(EXTRACTED RECORDS)

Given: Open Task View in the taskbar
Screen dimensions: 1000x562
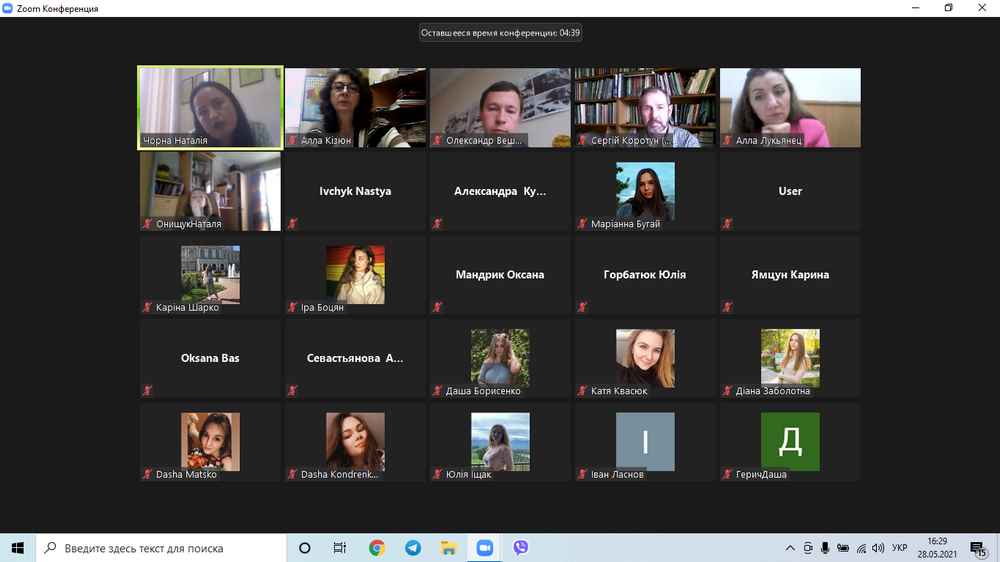Looking at the screenshot, I should [x=340, y=548].
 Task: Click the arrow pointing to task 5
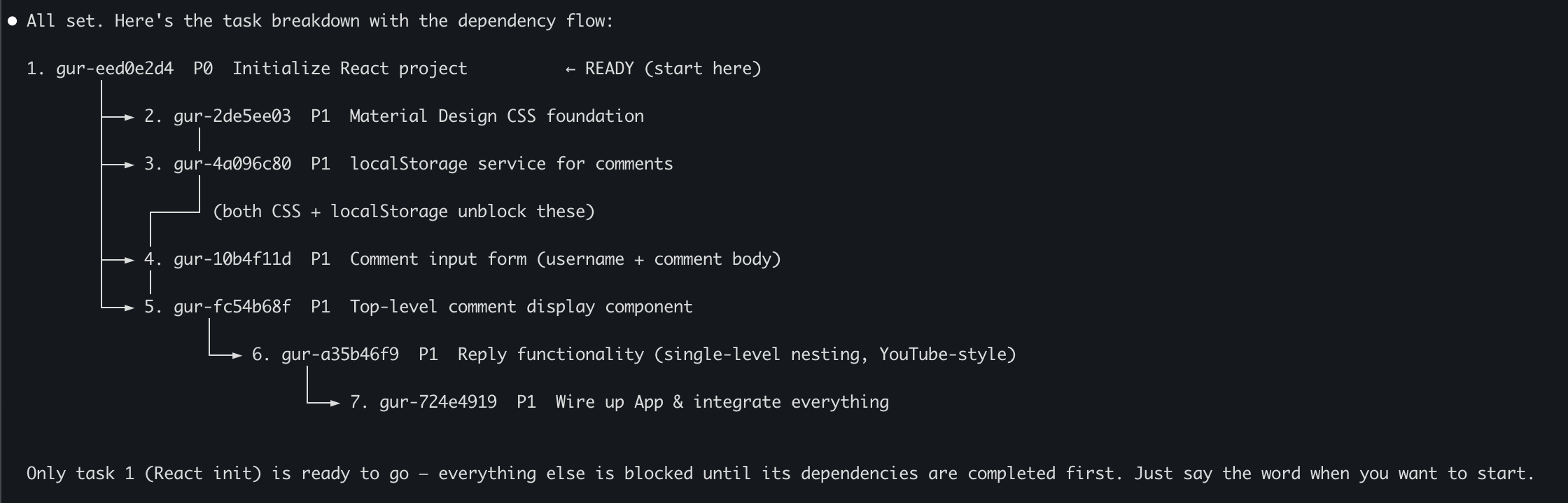pyautogui.click(x=128, y=308)
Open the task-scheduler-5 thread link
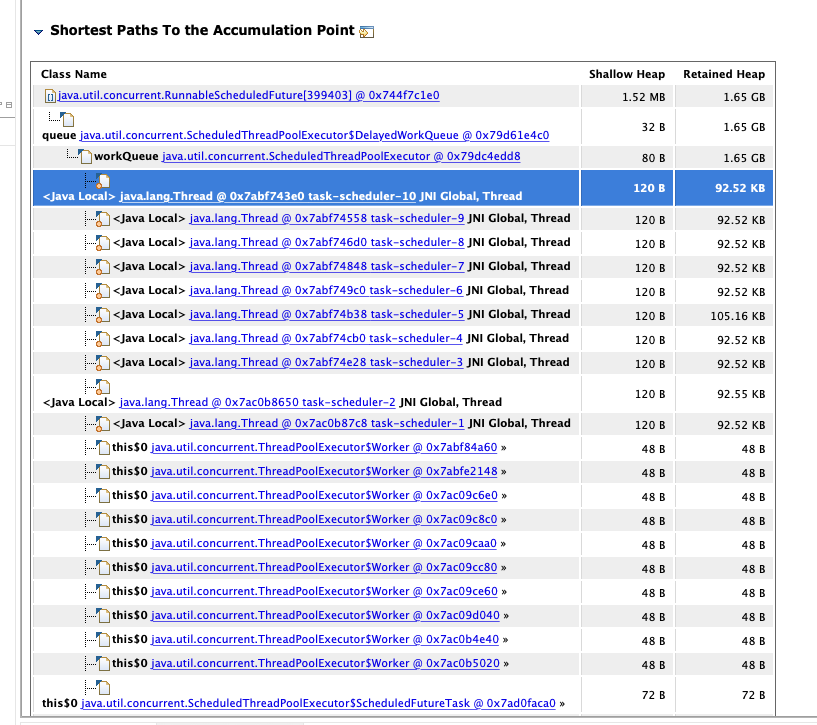 click(x=326, y=314)

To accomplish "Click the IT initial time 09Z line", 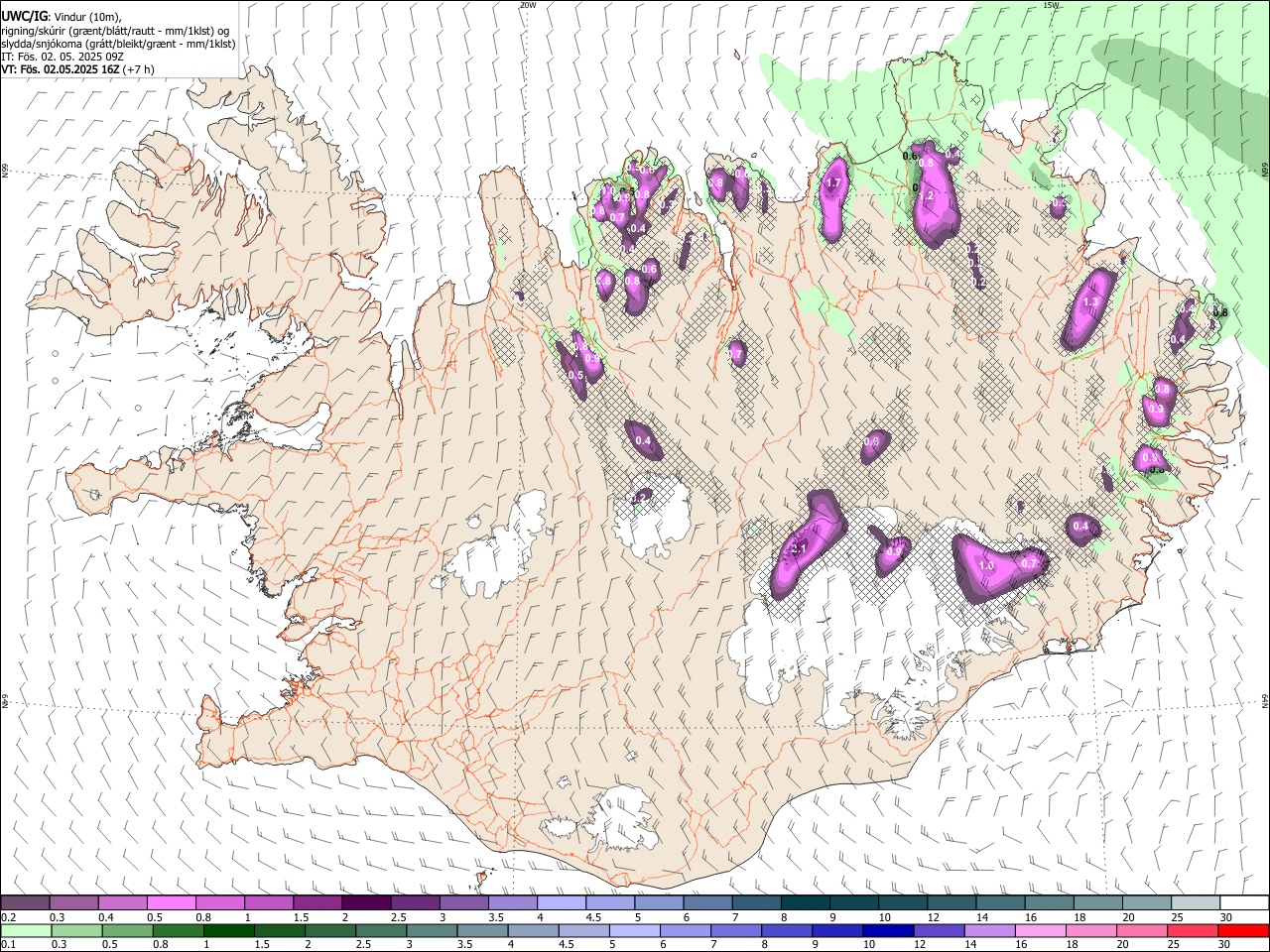I will point(63,57).
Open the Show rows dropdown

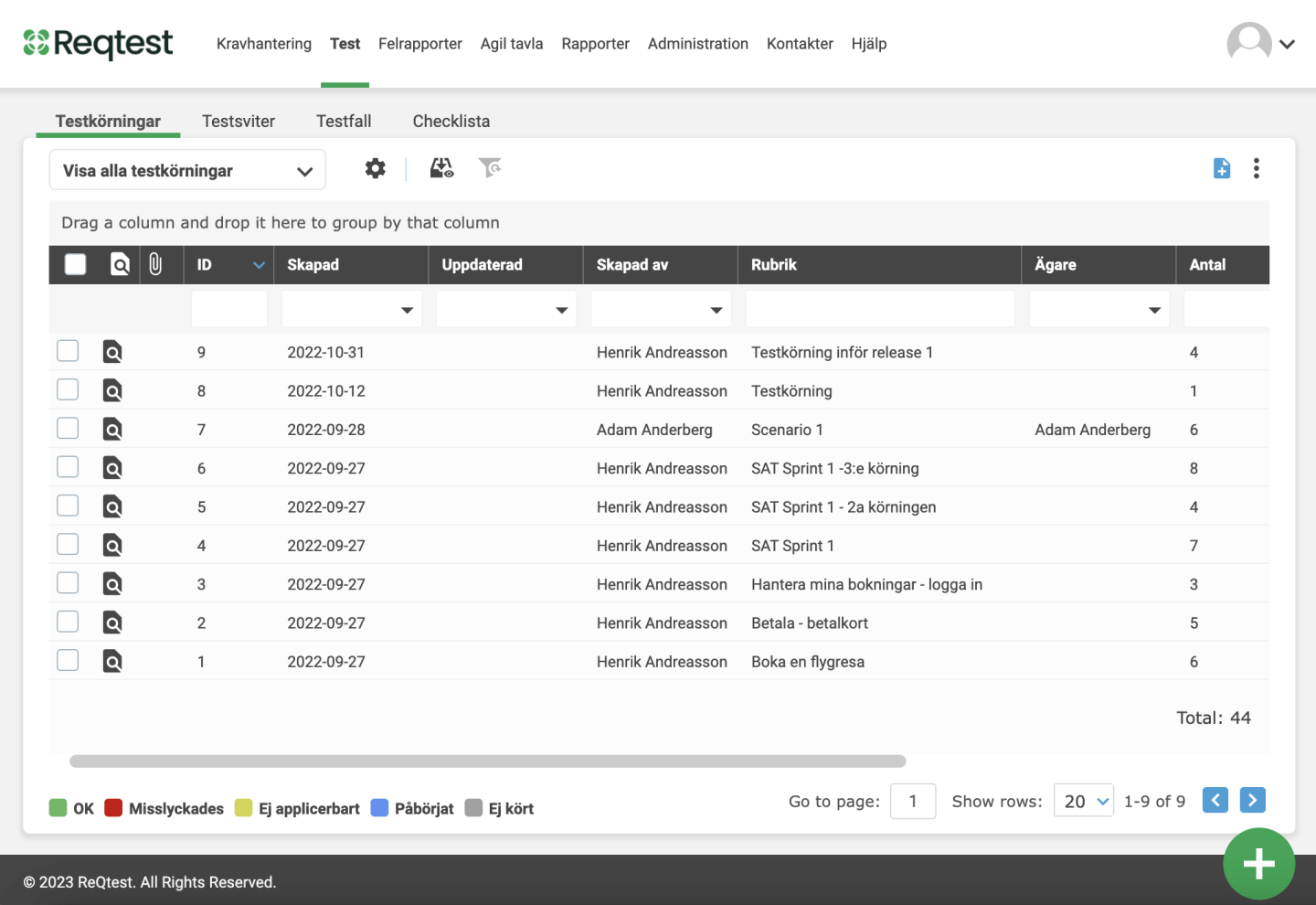point(1083,802)
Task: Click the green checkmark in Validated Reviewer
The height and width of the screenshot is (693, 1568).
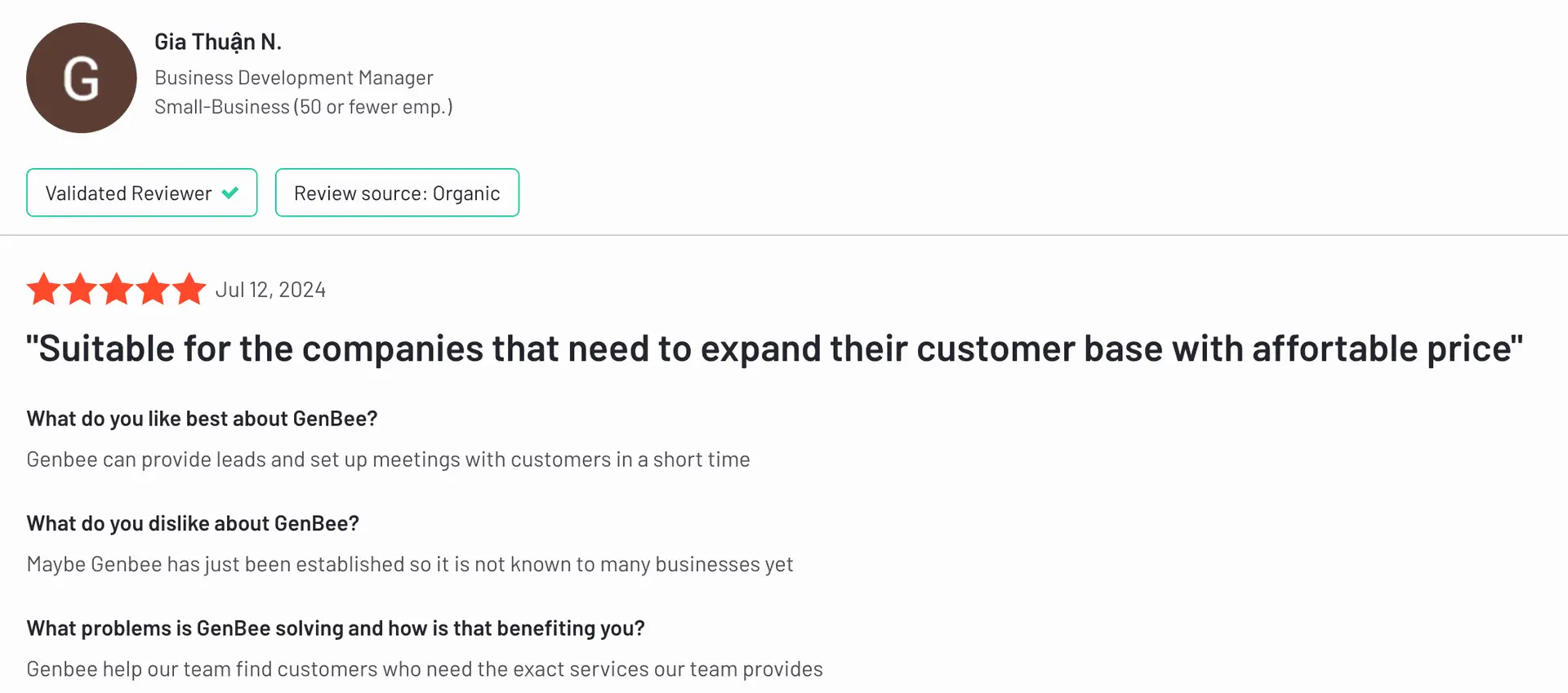Action: pyautogui.click(x=230, y=193)
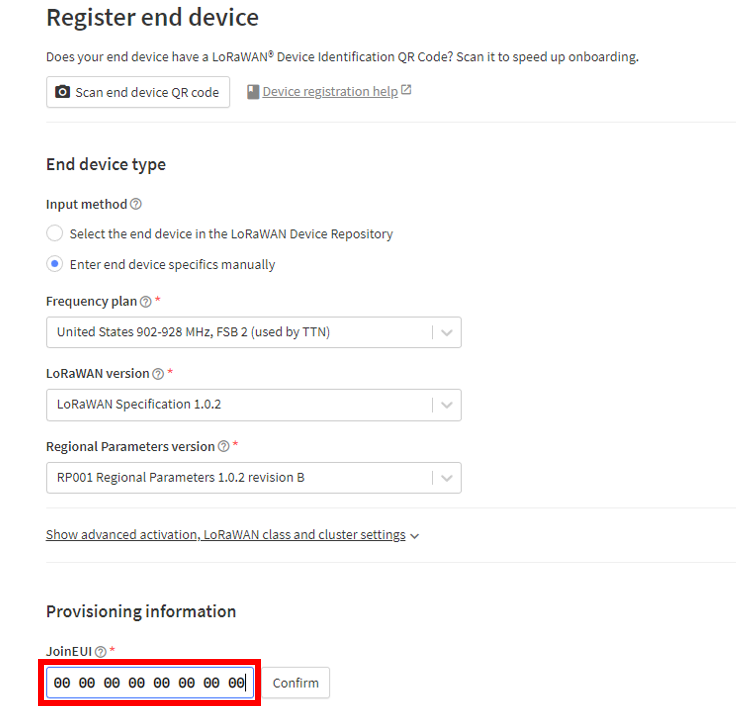The height and width of the screenshot is (711, 736).
Task: Click the help icon next to Input method
Action: [x=136, y=204]
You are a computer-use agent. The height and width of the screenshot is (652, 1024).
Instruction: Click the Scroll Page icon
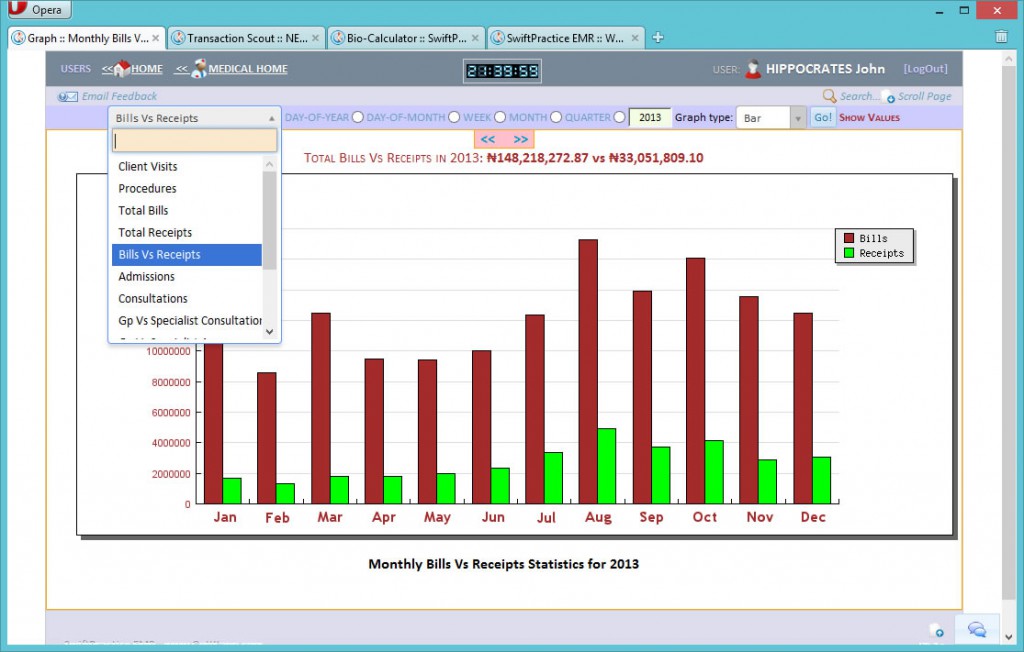(891, 96)
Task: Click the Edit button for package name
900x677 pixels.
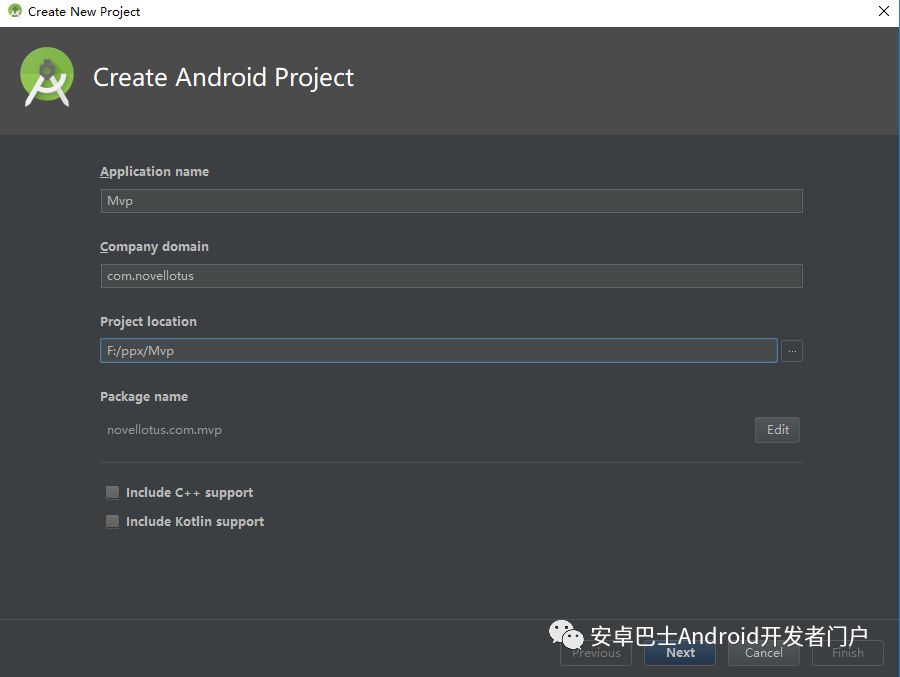Action: 777,430
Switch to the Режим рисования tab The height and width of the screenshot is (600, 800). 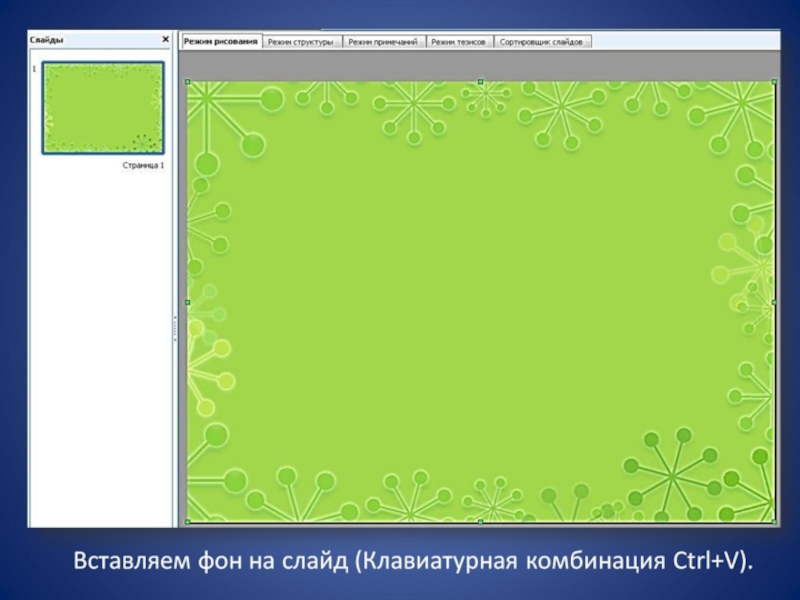tap(221, 41)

(End EXTRACTED RECORDS)

▶ [TASK PROMPT]: What you return must match, character for character, the lines above from the one with "Task: Click the green" through the one with "Task: Click the Edit button for package name", minus any pictures.

▶ [FINISHED EXERCISE]:
Task: Click the green checkmark in Validated Reviewer
The height and width of the screenshot is (693, 1568).
Action: pyautogui.click(x=230, y=193)
The height and width of the screenshot is (711, 736).
Task: Click the help icon next to Input method
Action: [x=136, y=204]
You are a computer-use agent. The height and width of the screenshot is (652, 1024).
Instruction: Click the Scroll Page icon
(891, 96)
Task: Click the Edit button for package name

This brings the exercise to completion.